Their storm-induced struggle is against the backdrop of an area economy with few job opportunities outside of fishing and the Old Bahama Bay resort which reopened the day before our visit.
And like those in Freeport and East Grand Bahama, residents offered the familiar refrain of disappointment in the lack of government assistance toward reconstruction efforts thus far.
Residents Sonia Miller and Fiona Nesbitt, who live in pre-fabricated homes in the West Heights section of Bootle Bay, say they are trying to do the best they can with repairs.
“I lost everything and we are just trying to cope right now and trying to get back everything we lost, but it will be a while before it happens,” Miller shared.
Nesbitt, her neighbor, said of necessary assistance, “you’ve gotta have your money son. If you don’t have any money then you’re messed.”
As you drive farther into West End along Bayshore Road you are first met with mounds of hurricane debris at an off-road site designated as a “no-dumping” zone before encountering shuttered homes and businesses.
Similar to the east, West End is primarily a fishing settlement and to the fortune of some fishermen there, their boats fared better than those 80-plus miles away in McLean’s Town and Sweeting’s Cay.
Along the seawall and in their anchored boats, fisherman were skinning conch, scaling fish and shelling crawfish as residents who did not relocate to Freeport sat outside their storm-damaged homes.
We stopped and spoke with Marguretta Miller who has lived in the area since 1992 and who now lives with her daughter after storm surge ripped apart her home’s interior.
“Every time I hear them talk they talk about East End and Freeport like West End didn’t get damaged,” she remarked. “West End got damaged too.”
Miller led us through a part of her home to view the extensive damage.
“I don’t have the money to repair my home but if I get help to do it I would,” she mentioned. “I have property on the back road and if I had my own money I would rebuild there.”
Not far away we met Sherica Smith and Graham Smith, proprietors of Shabo’s Fresh Conch Salad stand who were featured in Perspective back in August.
The conch stand was destroyed as were their fishing boats, and seven feet of storm surge flooding has left their family “hustling” to try to carry out home repairs, Sherica pointed out as she sat on the front step of her father’s home where they have decided to set up shop, for now.

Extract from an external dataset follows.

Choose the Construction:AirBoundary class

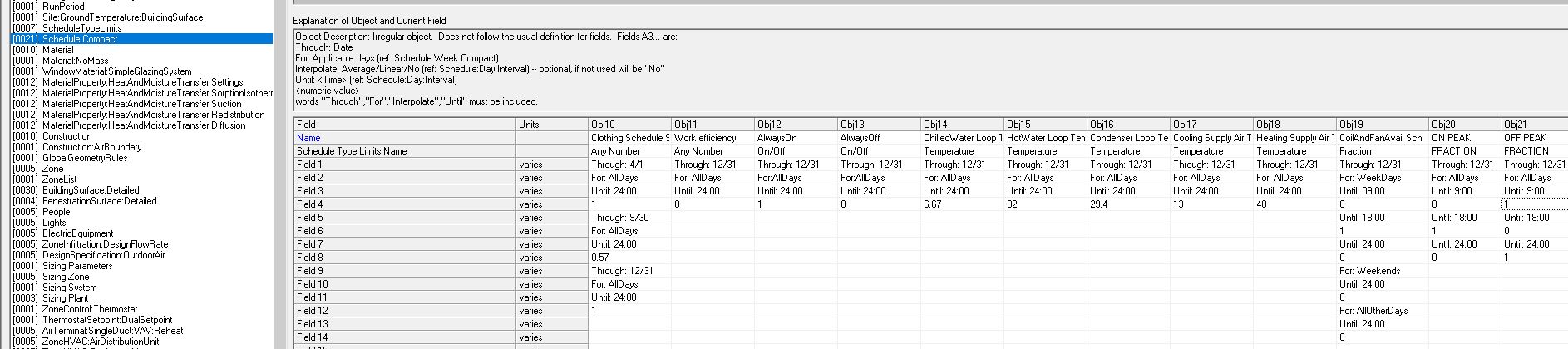pyautogui.click(x=91, y=147)
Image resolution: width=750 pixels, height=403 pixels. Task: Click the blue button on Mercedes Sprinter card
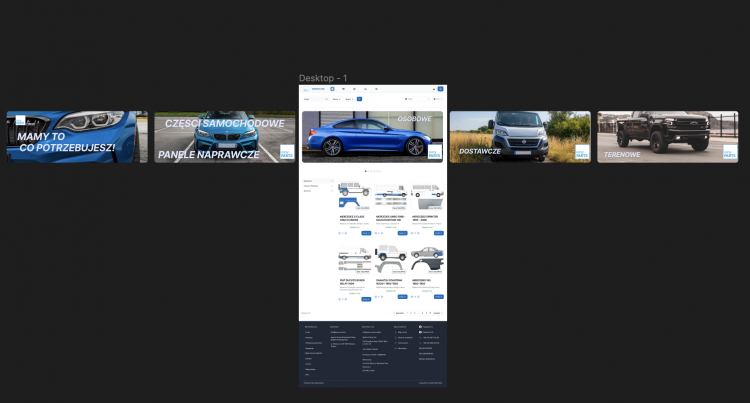coord(439,233)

“We aren’t getting any government assistance to rebuild,” she said. “The only assistance is when the Americans came and brought groceries.”

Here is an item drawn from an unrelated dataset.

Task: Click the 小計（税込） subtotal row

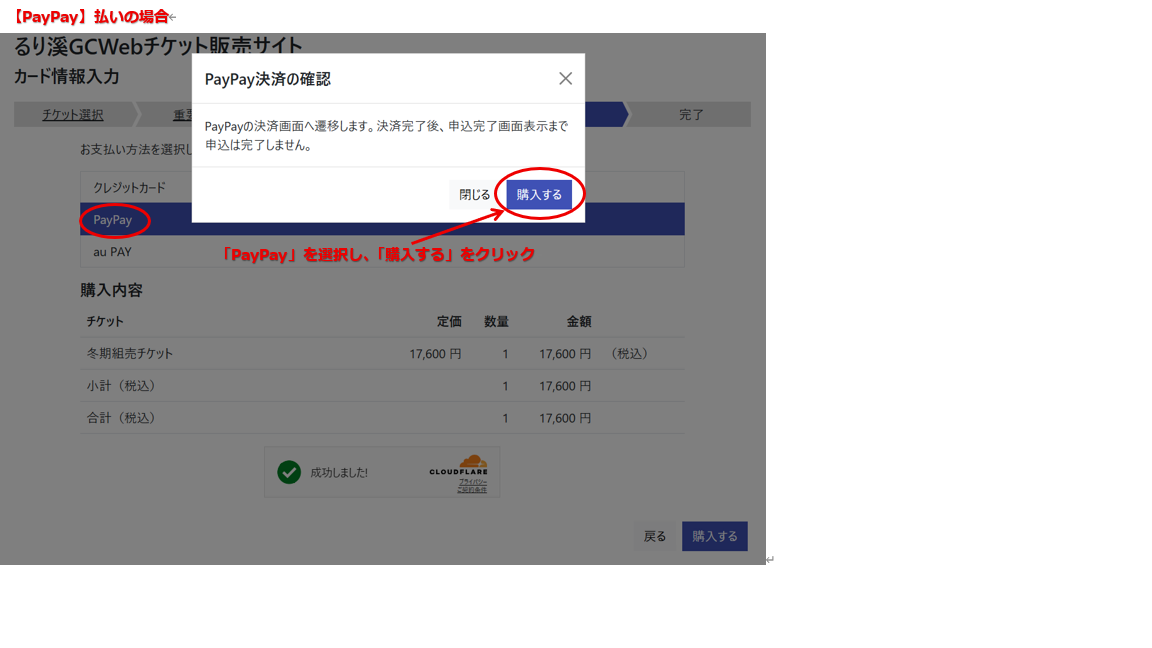Action: coord(121,386)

Her father, Sherick, chimed in, “We want to repair our home but we just need the assistance. We were not insured so we will need all the assistance we can get and nobody has said anything to the homeowners here about that.”
As we spoke to residents, they informed us that building supplies were being stored at St. Mary Magdalene Anglican Church in the area, though they were uncertain of when and how they would be distributed.

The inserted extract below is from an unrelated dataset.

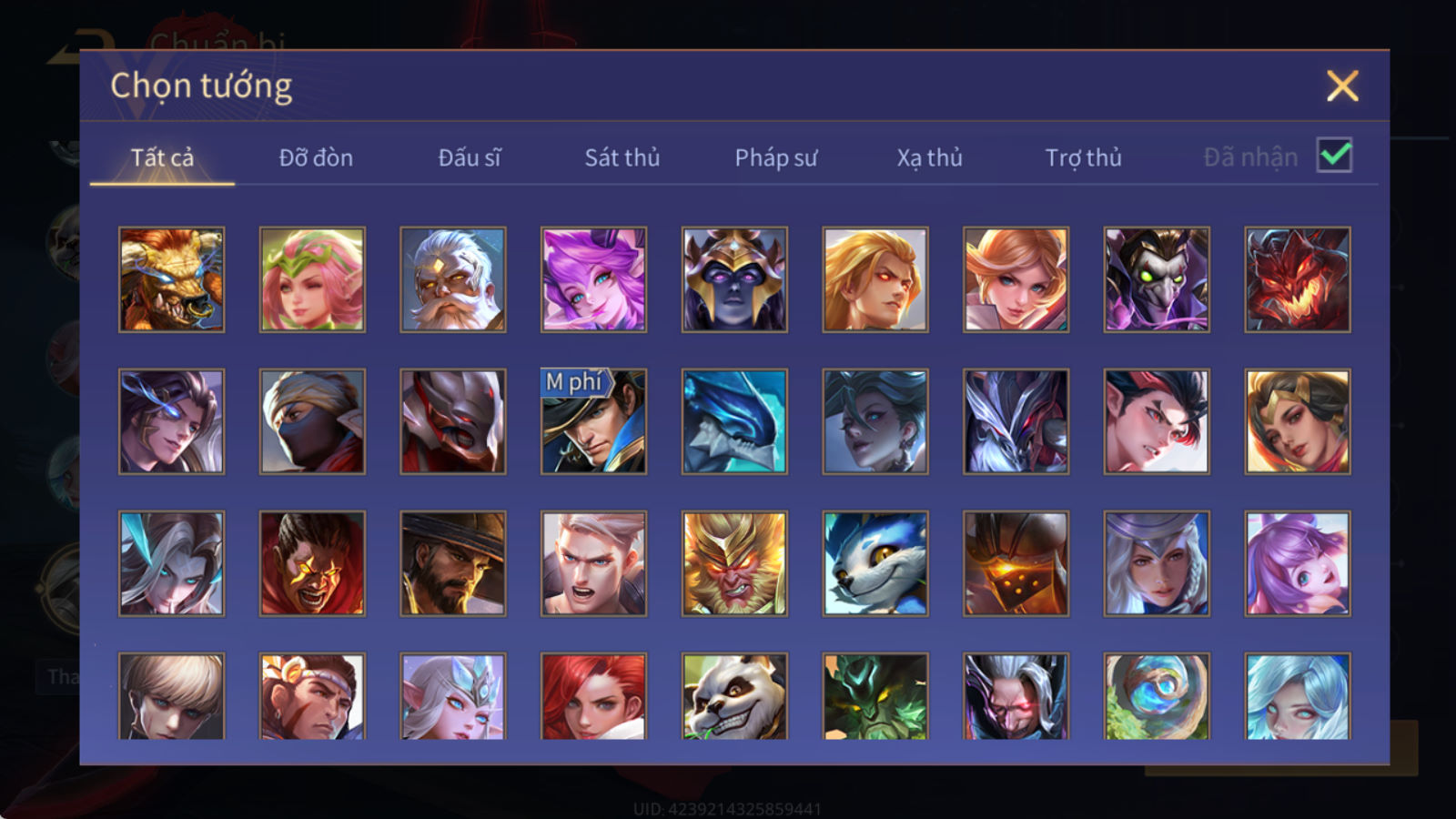The width and height of the screenshot is (1456, 819).
Task: Open the Sát thủ tab
Action: [x=622, y=157]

Upon our inquiries we were told by St. Mary’s priest Father Pinder that winter residents donated building supplies for distribution by the parish, and that the distribution was scheduled to begin today starting with issuances to approximately 70 church members who submitted requests for assistance in repairing their homes.
Though they are displaced, what has not been uprooted is the resilience of the residents as evidenced by Graham Smith who was hard at work rebuilding his sea-side enterprise.
“We want you to let the country know we are a resilient people,” he affirmed. “We will rise again.”